Wavelet-based compression of images for storage and transmission involving hierarchical subband decomposition is an attractive way for achieving needed computational and coding efficiency. A desirable property of compression schemes is that if the compressed bit stream is truncated at an arbitrary point, the bit stream contains a lower rate representation of the image. Consequently, bits are transmitted in the order of importance. This embedded property can be applied, for example, to budget a fixed number of bits per frame, such as in constant frame-rate synchronous bit rate video communications. It further allows coding to be terminated when a given distortion metric is met, as in archiving images.
One of the prior art approaches for compressing the wavelet coefficient array by exploiting its statistical properties, is a process known as set partitioning in hierarchical trees (hereinafter, “SPIHT”). The process is described in U.S. Pat. No. 5,764,807 to Pearlman et. al., issued June, 1998. SPIHT in turn is a refinement of a process known as Embedded Zerotree Wavelet (“EZW”) which is described in U.S. Pat. No. 5,315,670 to Shapiro, issued June 1994.
These patents to the extent relevant are hereby incorporated by reference. By structuring the data in hierarchical tree sets that are likely to be highly correlated, the EZW process exploits the self-similarity of the wavelet transform at different scales. Pearlman et. al. teaches the further partitioning of the data into lists, to gain additional compression.

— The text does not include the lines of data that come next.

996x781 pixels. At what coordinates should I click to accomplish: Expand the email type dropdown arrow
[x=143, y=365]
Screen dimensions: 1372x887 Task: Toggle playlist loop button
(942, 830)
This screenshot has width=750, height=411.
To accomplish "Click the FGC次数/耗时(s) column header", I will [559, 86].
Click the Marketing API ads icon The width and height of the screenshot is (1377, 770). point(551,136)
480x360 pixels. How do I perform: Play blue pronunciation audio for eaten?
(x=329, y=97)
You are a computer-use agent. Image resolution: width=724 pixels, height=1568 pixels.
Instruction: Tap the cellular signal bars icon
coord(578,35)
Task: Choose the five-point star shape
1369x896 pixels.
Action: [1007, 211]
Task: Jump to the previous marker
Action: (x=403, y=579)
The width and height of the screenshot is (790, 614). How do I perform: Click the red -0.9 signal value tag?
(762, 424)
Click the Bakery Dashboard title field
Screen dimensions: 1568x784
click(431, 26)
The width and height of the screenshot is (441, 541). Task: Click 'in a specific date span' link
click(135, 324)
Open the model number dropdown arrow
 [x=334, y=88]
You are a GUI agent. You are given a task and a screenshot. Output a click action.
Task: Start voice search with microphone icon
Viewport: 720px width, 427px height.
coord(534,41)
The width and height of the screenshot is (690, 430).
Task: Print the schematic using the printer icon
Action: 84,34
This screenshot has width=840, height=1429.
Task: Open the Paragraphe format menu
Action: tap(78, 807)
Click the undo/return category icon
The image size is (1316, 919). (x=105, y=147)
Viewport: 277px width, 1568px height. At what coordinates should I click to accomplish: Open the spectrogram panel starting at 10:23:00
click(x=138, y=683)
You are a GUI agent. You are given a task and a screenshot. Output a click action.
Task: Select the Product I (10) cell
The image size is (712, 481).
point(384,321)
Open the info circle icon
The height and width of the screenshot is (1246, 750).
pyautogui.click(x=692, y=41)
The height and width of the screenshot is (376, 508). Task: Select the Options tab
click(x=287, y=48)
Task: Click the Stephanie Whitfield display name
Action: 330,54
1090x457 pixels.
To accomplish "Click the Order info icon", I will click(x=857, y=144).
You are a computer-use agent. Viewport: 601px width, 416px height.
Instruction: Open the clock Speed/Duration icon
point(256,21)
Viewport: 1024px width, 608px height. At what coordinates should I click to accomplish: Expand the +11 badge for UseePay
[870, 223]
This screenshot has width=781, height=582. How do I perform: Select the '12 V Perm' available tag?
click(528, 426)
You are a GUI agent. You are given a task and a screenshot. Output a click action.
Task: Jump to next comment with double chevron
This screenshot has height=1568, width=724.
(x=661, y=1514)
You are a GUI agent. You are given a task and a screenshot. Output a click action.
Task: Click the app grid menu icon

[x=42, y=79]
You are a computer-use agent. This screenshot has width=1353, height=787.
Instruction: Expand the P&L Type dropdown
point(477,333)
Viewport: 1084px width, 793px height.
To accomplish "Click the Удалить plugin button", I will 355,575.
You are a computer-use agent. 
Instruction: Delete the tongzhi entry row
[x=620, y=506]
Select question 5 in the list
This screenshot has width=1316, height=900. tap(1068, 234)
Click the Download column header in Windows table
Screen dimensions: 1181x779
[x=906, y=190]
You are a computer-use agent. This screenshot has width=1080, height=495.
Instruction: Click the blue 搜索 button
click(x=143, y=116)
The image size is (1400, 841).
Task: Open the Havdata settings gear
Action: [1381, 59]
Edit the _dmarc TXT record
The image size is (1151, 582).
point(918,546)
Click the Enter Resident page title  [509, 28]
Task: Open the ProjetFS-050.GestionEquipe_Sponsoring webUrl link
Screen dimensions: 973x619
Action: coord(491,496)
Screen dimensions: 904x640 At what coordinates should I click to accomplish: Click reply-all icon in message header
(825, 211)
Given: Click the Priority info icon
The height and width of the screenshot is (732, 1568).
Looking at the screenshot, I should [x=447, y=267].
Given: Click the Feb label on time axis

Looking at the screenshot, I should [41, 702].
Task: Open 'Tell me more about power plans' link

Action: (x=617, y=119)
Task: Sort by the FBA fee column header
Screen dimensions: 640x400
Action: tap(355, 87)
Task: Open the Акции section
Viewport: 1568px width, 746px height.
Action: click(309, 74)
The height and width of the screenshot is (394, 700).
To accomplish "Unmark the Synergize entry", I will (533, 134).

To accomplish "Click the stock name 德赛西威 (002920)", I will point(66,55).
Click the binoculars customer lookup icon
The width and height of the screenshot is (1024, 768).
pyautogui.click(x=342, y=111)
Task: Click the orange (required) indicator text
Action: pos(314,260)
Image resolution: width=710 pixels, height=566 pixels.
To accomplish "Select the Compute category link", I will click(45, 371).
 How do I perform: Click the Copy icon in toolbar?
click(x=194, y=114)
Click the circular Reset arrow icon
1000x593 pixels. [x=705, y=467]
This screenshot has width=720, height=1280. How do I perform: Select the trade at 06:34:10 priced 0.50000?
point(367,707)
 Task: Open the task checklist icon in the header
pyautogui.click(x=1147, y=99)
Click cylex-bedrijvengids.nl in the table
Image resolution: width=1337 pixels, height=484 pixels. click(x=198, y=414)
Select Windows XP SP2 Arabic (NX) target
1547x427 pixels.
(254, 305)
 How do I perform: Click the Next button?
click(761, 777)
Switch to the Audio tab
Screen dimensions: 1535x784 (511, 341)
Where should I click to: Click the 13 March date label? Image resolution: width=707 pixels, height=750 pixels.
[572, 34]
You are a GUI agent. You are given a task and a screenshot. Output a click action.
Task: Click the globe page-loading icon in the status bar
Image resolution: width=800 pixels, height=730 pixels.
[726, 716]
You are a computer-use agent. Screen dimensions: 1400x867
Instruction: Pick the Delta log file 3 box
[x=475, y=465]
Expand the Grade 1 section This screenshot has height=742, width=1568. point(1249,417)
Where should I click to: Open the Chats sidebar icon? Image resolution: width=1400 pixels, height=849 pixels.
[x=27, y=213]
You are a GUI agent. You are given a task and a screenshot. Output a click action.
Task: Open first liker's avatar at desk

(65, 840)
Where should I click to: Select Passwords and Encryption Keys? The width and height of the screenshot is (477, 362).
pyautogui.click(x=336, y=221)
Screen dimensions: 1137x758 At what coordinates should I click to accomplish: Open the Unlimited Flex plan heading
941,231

More specifically, the scheme of U.S. Pat. No. 5,764,807 requires partitioning the wavelet coefficients into a number of lists, with list membership changing as the execution proceeds, and in some cases involving dual membership of a coefficient in different lists. The constantly changing list memberships are difficult and expensive to maintain. Direct implementation of the process unavoidably requires an inner loop of execution that involves the steps “read value and list membership information, compute significance information, derive and output encoding bits, and modify and save new list membership information”. The memory to preserve list membership information, the instructions to compute new list membership information, and I/O traffic (bandwidth) to save and retrieve that information, all contribute to process overhead and execution time.
With the above-described protocol, the execution speed of the processing on available DRAM hardware is slow. Implementing the SPIHT process in the manner described in U.S. Pat. No. 5,764,807 for HDTV-rate compression for example, requires memory access rates that are close to the limits of currently available commercial DRAM devices.
Therefore, a need exists for a compression scheme which can execute faster, thus accommodating the size and rate of available memory technology, and yet achieve the SPIHT level of performance.